We can now test all approaches with different sizes of the blocks (i.e., jobs per thread) as well as varying numbers of threads.

# block size of 1000 with 4 threads
./build/sharing -n 1000 -t 4

Results

We run the test binary with ./build/sharing -n <BLOCK SIZE> -t 4, using block sizes that aren't a power of 2. This avoids unintended alignment to cache lines in the naive approach, which would eliminate false sharing. The milliseconds per operation is shown for each approach in the tables below.

First, on an Apple M2 running Sonoma 14.6.1 with Apple clang 15.0.0:

block size	naive	spaced	aligned	new-aligned	new-vector
11	8	5	5	4	4
21	11	5	5	5	5
51	17	9	7	7	7
101	26	14	12	12	12
201	42	31	23	24	23
501	136	95	51	51	52
1001	292	173	105	103	105
2001	388	327	207	207	209

Then on Intel i7 running Ubuntu 22.04 with GCC 11.4.0:

block size	naive	spaced	aligned	new-aligned	new-vector
11	23	3	3	4	3
21	26	4	4	5	4
51	45	9	9	9	8
101	72	18	15	17	13
201	100	37	35	31	25
501	126	68	66	78	64
1001	252	130	150	151	125
2001	358	277	252	315	257

These results show that false sharing is responsible for a considerable performance loss in the naive approach compared to the spaced approach. On the Apple M2, some additional performance is extracted by aligning to the cache line boundaries, possibly from aligned SIMD loads. However, this is not consistently observed in my Intel runs - something happens at block sizes of 1000 to 1005 that causes the aligned approach to be slower! The new-aligned approach is also slower than other non-naive methods for Intel. This particular drop seems to be something specific with the alignment parameter in new as creating a std::vector and aligning it with std::align recovers performance.
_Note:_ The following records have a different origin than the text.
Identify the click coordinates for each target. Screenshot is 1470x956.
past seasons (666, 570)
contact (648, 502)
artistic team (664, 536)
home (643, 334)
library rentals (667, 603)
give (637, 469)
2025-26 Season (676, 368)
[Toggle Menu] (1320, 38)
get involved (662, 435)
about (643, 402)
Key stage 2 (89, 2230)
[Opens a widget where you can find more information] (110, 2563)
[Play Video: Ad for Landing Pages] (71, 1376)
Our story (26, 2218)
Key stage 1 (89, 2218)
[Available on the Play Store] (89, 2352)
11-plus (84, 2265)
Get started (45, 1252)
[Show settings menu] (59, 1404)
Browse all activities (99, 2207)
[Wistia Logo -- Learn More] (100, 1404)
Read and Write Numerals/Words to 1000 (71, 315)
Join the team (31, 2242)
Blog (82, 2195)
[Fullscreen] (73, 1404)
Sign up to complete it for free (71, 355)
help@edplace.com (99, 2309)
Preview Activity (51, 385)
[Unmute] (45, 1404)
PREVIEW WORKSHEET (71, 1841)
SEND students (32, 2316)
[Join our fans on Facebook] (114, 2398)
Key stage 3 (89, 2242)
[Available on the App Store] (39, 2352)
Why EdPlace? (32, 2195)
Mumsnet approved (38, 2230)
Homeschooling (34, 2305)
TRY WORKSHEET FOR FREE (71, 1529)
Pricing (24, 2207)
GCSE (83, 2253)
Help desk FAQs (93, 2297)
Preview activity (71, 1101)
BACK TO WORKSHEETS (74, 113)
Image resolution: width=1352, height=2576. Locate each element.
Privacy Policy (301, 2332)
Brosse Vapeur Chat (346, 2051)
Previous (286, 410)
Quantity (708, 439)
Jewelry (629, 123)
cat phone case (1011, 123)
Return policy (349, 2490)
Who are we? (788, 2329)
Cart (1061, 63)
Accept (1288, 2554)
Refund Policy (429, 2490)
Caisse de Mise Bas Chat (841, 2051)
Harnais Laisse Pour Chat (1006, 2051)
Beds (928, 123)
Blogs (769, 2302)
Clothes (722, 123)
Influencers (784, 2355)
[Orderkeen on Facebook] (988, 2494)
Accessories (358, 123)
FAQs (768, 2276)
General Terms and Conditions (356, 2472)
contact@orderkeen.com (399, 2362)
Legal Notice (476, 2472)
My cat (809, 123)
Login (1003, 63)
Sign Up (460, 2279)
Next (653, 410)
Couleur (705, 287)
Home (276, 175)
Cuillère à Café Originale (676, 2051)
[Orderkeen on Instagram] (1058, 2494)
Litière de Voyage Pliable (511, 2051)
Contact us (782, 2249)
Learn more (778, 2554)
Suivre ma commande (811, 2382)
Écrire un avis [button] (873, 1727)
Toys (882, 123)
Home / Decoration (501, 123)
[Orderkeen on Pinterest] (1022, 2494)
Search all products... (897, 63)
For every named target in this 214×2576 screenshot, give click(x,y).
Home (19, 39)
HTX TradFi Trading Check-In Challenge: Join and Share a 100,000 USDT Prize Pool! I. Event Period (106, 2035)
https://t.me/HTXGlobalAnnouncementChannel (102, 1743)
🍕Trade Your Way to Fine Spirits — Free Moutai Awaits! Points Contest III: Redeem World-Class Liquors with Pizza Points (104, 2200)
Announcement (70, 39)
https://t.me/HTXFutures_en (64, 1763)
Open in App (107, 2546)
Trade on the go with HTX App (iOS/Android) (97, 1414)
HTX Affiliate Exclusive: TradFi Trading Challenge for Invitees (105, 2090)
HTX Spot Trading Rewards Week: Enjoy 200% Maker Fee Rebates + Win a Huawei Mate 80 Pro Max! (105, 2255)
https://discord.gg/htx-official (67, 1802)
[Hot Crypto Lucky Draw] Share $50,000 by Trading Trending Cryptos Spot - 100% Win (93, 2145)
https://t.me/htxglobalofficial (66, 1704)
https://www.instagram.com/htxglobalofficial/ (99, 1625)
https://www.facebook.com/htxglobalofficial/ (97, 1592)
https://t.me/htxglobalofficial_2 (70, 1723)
Interestingly, the new-vector approach is good in all scenarios despite the lack of any guarantees with respect to false sharing or alignment. This is pleasing as it implies that performance can be achieved with idiomatic C++ (namely, the creation of a temporary vector in each thread's scope). It is also a reminder to not be overly prescriptive as this can cause premature pessimizations in complex CPU architectures.